# CMS Made Simple (CMSMS) < 2.2.10 Unauthenticated SQL Injection (CVE-2019-9053)

[中文版本(Chinese version)](README.zh-cn.md)

CMS Made Simple (CMSMS) is a free, open source content management system to provide developers, programmers and site owners a web-based development and administration area.

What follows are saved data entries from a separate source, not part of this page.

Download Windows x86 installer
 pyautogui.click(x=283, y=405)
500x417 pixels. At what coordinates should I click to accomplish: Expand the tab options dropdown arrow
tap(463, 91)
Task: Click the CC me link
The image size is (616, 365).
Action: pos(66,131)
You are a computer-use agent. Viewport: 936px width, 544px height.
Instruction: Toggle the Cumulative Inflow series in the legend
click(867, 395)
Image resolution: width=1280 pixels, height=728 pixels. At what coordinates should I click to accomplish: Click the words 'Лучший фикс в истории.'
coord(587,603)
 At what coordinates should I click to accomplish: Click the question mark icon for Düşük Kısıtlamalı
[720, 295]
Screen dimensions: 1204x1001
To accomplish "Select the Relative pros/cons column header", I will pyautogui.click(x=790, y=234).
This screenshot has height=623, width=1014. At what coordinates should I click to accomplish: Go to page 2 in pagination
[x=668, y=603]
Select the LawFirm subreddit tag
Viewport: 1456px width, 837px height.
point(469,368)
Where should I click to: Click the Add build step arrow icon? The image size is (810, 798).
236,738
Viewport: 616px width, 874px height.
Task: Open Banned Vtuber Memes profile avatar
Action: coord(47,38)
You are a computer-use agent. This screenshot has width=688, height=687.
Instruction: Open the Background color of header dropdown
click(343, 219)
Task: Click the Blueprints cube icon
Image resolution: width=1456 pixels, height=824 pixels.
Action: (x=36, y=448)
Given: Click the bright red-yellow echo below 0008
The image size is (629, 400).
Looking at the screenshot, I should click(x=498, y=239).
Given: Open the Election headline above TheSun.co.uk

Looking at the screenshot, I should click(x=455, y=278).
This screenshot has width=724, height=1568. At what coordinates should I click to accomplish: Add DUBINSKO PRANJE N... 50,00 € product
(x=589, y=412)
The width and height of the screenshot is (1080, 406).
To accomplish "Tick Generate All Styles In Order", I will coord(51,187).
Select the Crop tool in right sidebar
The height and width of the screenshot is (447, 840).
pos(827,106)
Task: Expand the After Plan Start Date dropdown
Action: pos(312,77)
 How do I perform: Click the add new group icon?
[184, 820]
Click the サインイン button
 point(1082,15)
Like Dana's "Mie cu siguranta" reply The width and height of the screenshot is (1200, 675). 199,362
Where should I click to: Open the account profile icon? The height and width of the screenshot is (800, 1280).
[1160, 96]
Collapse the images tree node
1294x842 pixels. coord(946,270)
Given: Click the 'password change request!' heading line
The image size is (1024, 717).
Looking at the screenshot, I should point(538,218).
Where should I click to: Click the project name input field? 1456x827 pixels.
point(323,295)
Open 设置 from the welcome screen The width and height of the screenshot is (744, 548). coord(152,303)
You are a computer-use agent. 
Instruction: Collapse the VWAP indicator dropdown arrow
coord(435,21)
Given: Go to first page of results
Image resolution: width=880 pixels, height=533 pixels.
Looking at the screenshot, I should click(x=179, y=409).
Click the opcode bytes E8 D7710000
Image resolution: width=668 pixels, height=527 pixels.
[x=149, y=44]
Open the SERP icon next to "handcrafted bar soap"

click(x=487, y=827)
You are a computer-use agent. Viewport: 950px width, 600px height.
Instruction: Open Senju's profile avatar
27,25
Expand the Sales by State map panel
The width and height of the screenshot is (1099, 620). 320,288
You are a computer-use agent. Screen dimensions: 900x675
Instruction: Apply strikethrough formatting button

In the version prior to 2.2.9.1, CMS Made Simple was affected by a unauthenticated SQL injection attack, which attacker is able to gain the administrator's password or password reset token. Combining the authenticated SSTI issue ([CVE-2021-26120](https://github.com/vulhub/vulhub/tree/master/cmsms/CVE-2021-26120)), could allow an attacker to execute arbitrary code on the target server.

References:

- <https://www.exploit-db.com/exploits/46635>
- <https://srcincite.io/pocs/cve-2021-26120.py.txt>

## Vulnerable Environment

Execute following command to start a CMS Made Simple 2.2.9.1:

```
docker compose up -d
```

After the server is started, you should install the CMS at `http://your-ip/install.php`.

Following the install instructions to install the CMSMS, MySQL database address is `db`, database name is `cmsms`, username and password are both `root`.

![](1.png)

## Exploit

Use the script on <https://www.exploit-db.com/exploits/46635> to exploit the SQL injection vulnerability:

```
python2 poc.py -u http://127.0.0.1
```

![](2.png)

As you can see, the administrator's password is exposed by SQL injection.